From the records below, pull out each line that contains the string "width", treating uppercase and lowercase as different.

>> Begin Data extract

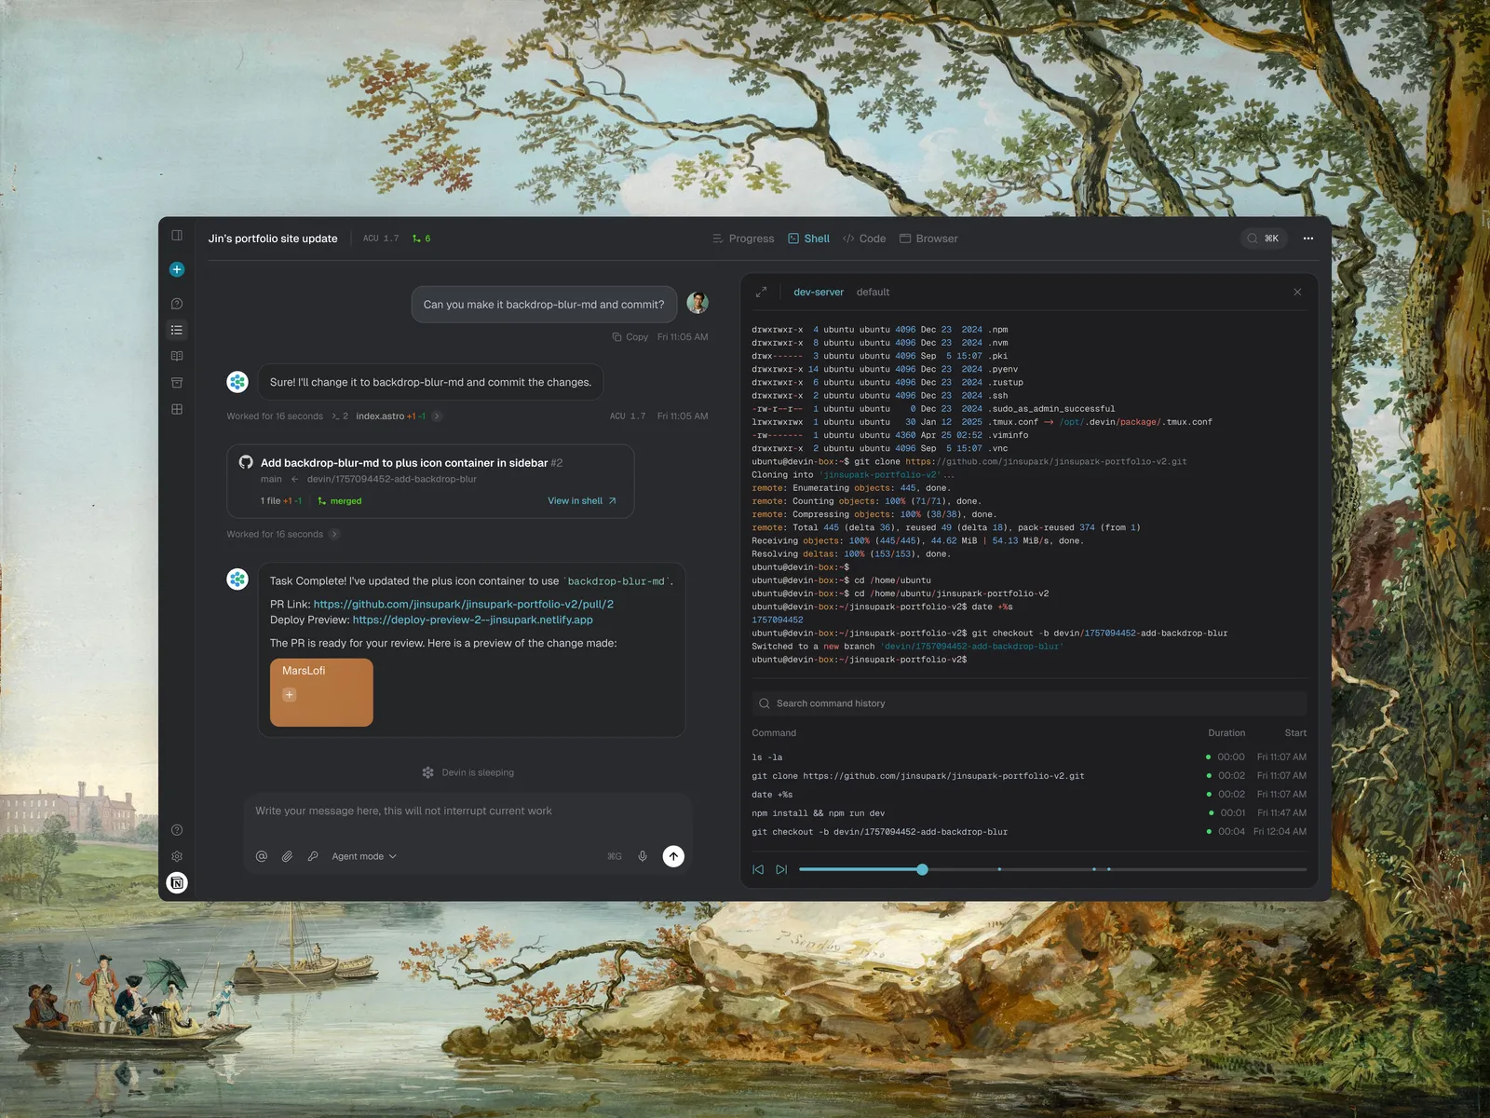Click the plus new session button

click(x=177, y=269)
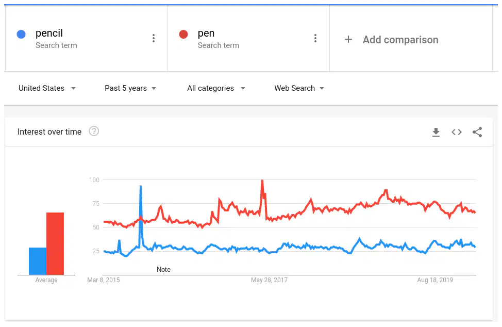The image size is (502, 327).
Task: Select the blue Average bar
Action: [x=38, y=261]
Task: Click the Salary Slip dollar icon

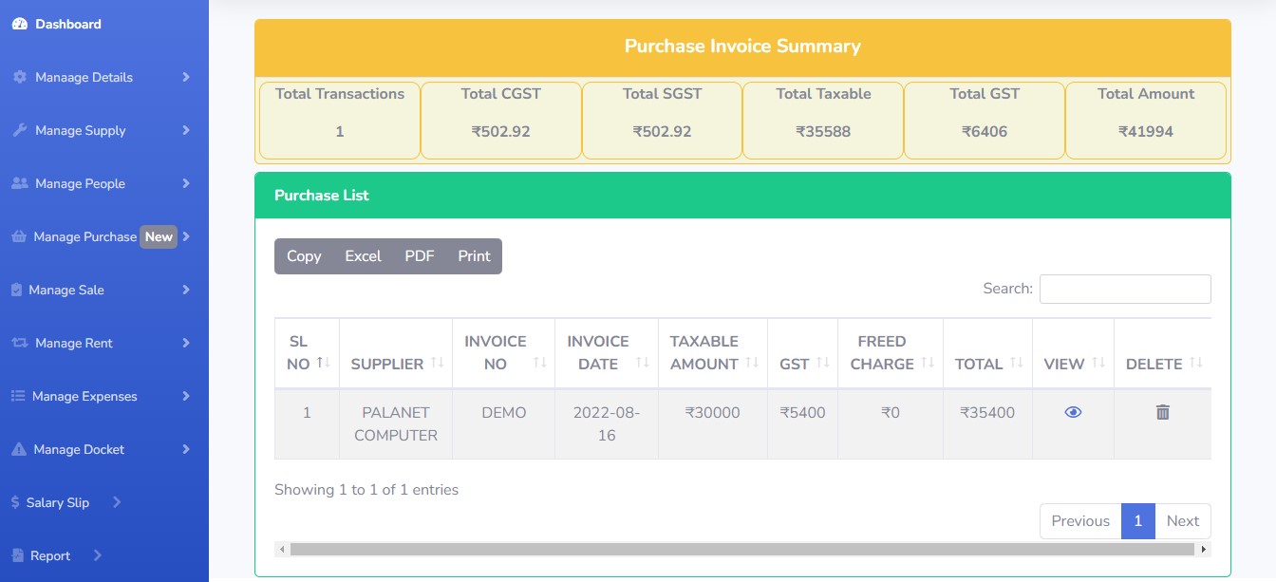Action: [x=15, y=502]
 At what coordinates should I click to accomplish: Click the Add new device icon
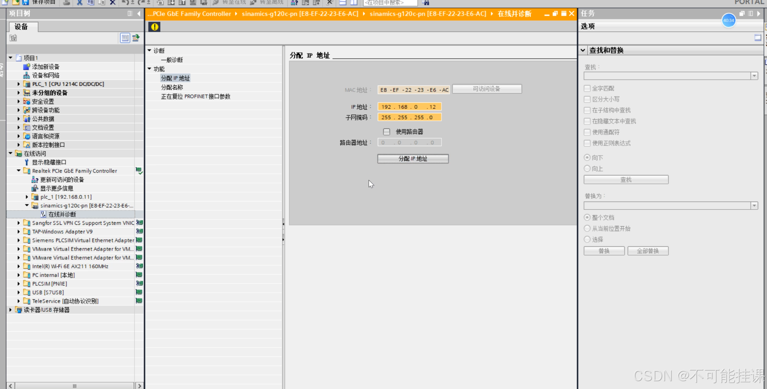[26, 67]
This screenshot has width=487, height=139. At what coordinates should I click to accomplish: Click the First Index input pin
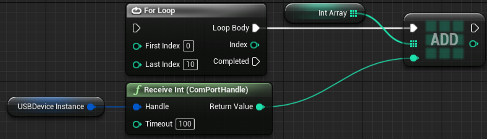click(x=137, y=46)
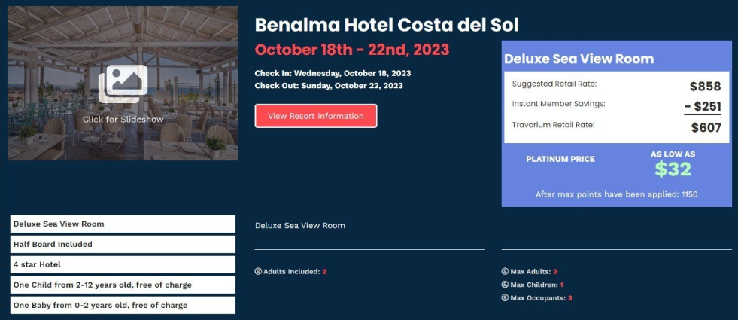The image size is (738, 320).
Task: Click the Travorium Retail Rate $607 value
Action: (x=706, y=128)
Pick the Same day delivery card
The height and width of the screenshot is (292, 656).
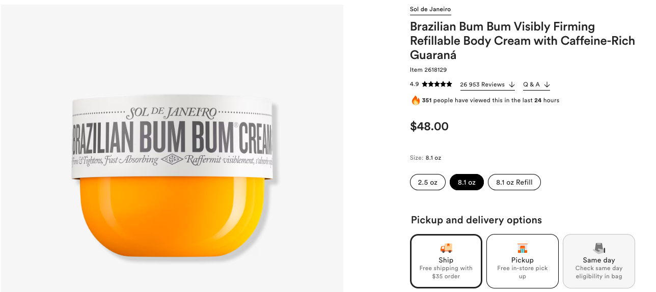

>> End Data extract

● Correct result
This screenshot has width=487, height=139. At what coordinates should I click to accomplish: Click the First Index input pin
The height and width of the screenshot is (292, 656).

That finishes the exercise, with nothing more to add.